Bon d’accord, on l’admet, si on vit au XVIIIème siècle, on loupe ce qui vient ensuite, et c’est beaucoup : Freud, Einstein, Lévi-strauss, Debussy, Rimsky-Korsakov, et Orwell, Conrad, Céline, et puis le cinéma, tout le cinéma, et l’architecture moderne… D’accord, on ne connaîtra jamais le Siècle des Lumières, mais on pourra toujours en rêver.

Diderot, pour Les Editions de Londres, avec Voltaire, Rousseau, mais aussi Montesquieu et Beaumarchais, c’est le Dix Huitième siècle. Si toutefois nous avons décidé que Voltaire serait en quelque sorte notre parrain, nous considérons que Diderot, c’est encore plus le Dix Huitième siècle. Voilà un jugement bien cavalier, et subjectif, et excessif, avec lequel nous sommes d’ailleurs en désaccord.

Plutôt que de vous embêter avec une biographie que vous trouverez bien mieux faite ailleurs, voici quelques éléments qui permettront de discuter et de débattre de l’assertion précédente : alors, Diderot et Voltaire, Diderot ou Voltaire ?

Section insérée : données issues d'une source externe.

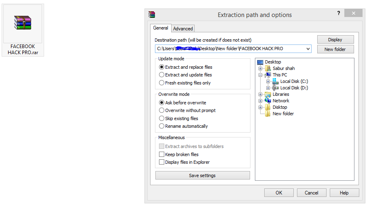Viewport: 367px width, 205px height.
Task: Switch to the General tab
Action: [161, 28]
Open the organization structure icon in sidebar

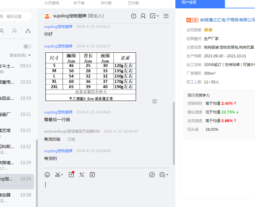click(x=28, y=31)
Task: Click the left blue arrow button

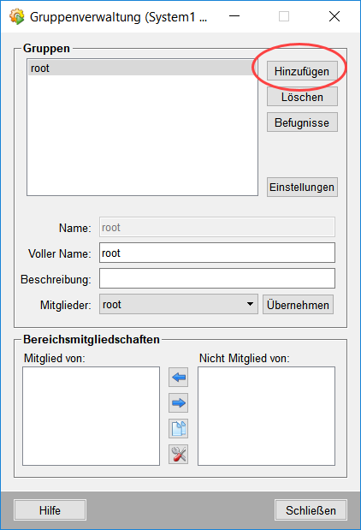Action: [x=178, y=377]
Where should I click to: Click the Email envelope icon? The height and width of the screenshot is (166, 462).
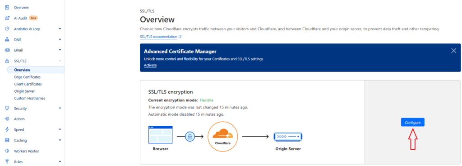point(7,50)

D’abord, le livre préféré du fondateur des Editions de Londres, et probablement le seul point commun qu’il ait (le fondateur, pas Diderot) avec Milan Kundera, c’est Jacques le Fataliste.

Nous pensons qu’il y a une France avant et après Jacques, de même qu’il existe une France avec ou sans Jacques. De plus, Jacques le Fataliste nous offre un lien avec l’autre livre préféré du fondateur des Editions de Londres, celui de l’Irlandais Laurence Sterne, Vie et opinions de Tristram Shandy. Sterne a inventé le roman moderne, prolongeant l’héritage de Cervantès sur le plan narratif et celui de Rabelais par la truculence. Sterne introduit la technique de narration différée dont s’inspire Diderot par la suite. Il joue avec les limites du roman, faisant de son roman parfois une parodie de roman : changements de ton constants, inventions de toutes sortes (la fameuse page blanche pour que le lecteur décrive le caractère introduit…), digressions constantes, jeux de mots, libertinage du langage… Tristram Shandy est publié en 1767, Jacques le Fataliste en 1784. Cinq ans plus tard, on a la Révolution.

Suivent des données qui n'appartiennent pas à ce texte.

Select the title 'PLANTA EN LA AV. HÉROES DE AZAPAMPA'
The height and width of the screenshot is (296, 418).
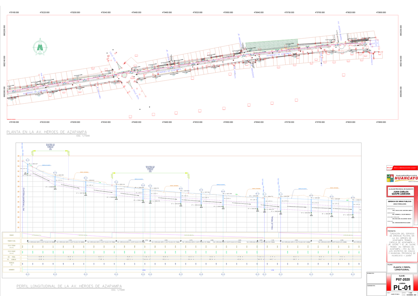[x=46, y=132]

Deuxième point, Diderot fut un des principaux organisateurs et inspirateurs, et concepteurs de l’Encyclopédie. Pas de Dix Huitième siècle sans Encyclopédie. L’Encyclopédie, il y consacrera plus de vingt années de sa vie, mais il sera reconnu pour ses romans, Jacques le Fataliste, Le neveu de Rameau, Le rêve de d’Alembert, Supplément au voyage de Bougainville.

Ensuite, Diderot fut un des plus grands maîtres du dialogue. Il suffit de lire Le neveu de Rameau pour s’en faire une idée. Si Voltaire nous estourbie par sa maîtrise et son rythme narratif, par ses incessants retournements de phrase, il y a en Diderot quelque chose de plus…unique, et de presque plus moderne.

Enfin, Diderot, à la différence de Voltaire, ne sera pas si reconnu de son vivant. Et aux Editions de Londres, on a toujours eu une faiblesse pour les challengers. Il faudra attendre la fin du Dix Neuvième siècle pour que l’on se remette à le lire, et même de nos jours, il passe souvent après Voltaire dans l’esprit des gens qui abordent les Lumières.

Pour toutes ces raisons, c’est Diderot que l’on aime.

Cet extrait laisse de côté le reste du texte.